全国各地に、過去の風水害や地震を伝える伝承碑が立つ。刻まれた教訓を後世につなごうと、国土地理院が地図に記す作業を続けており、その数は7月で1000基に達した。災害が激甚化する近年、先人たちの教えは重みを増している。
新たな地図記号「自然災害伝承碑」
「人々不暇逃避(人々は逃げる暇もなかった)」。広島県坂町の公園に立つ3メートルの石碑には、こんな意味の漢文が刻まれている。その碑文は、114年前の明治40年7月15日、数日間豪雨が続いた旧坂村を土石流が襲い、46人の命が奪われたことを記録する。裏側には犠牲者の名前も彫られている。
当時の人々は、災禍が繰り返されると伝えたかったのだろう。2018年7月の西日本豪雨で坂町はまたも土石流に覆い尽くされ、21人の死者・行方不明者を出した。住民はひっそりと立つ石碑を知ってはいたが、内容は把握していなかったという。
町は今年3月、石碑の近くに、豪雨で流れついた巨石と共に新たな碑を設置。「早めの避難が最も重要」と改めて教訓を記した。土石流被害を調査した海堀正博・広島大防災・減災研究センター長(65)は「過去の記録が継承されていれば、防災意識を高めることができたかもしれない。今後、世代を超えて共有することが大切だ」と語る。

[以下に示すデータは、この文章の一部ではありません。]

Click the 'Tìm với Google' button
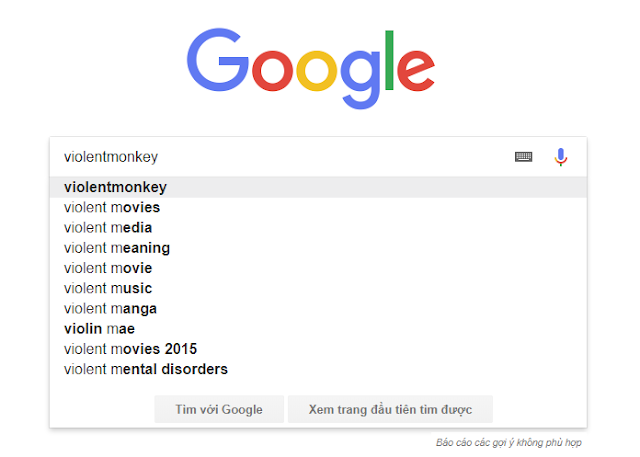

坂町の事例を知った国土地理院は19年3月、教訓をいかしてもらおうと、新たな地図記号「自然災害伝承碑」を制定した。伝承碑を管理する自治体などから申請を受けつけ、地理院のウェブ地図への掲載数は今年7月、1000基に達した。担当者は「地域ごとに起きる災害は違っている。伝承碑は身近な危険を知る助けになる」と説明する。
50年ごとに増築 語り継ぎ7基目
各地の碑を研究する香川大の松尾裕治客員教授(70)によると、伝承碑は全国に2000~3000基あるとみられる。風化しにくい岩に文字が刻まれることが多い。把握している最古は1361年の正平地震を伝える「康暦の碑」(徳島県美波町)だという。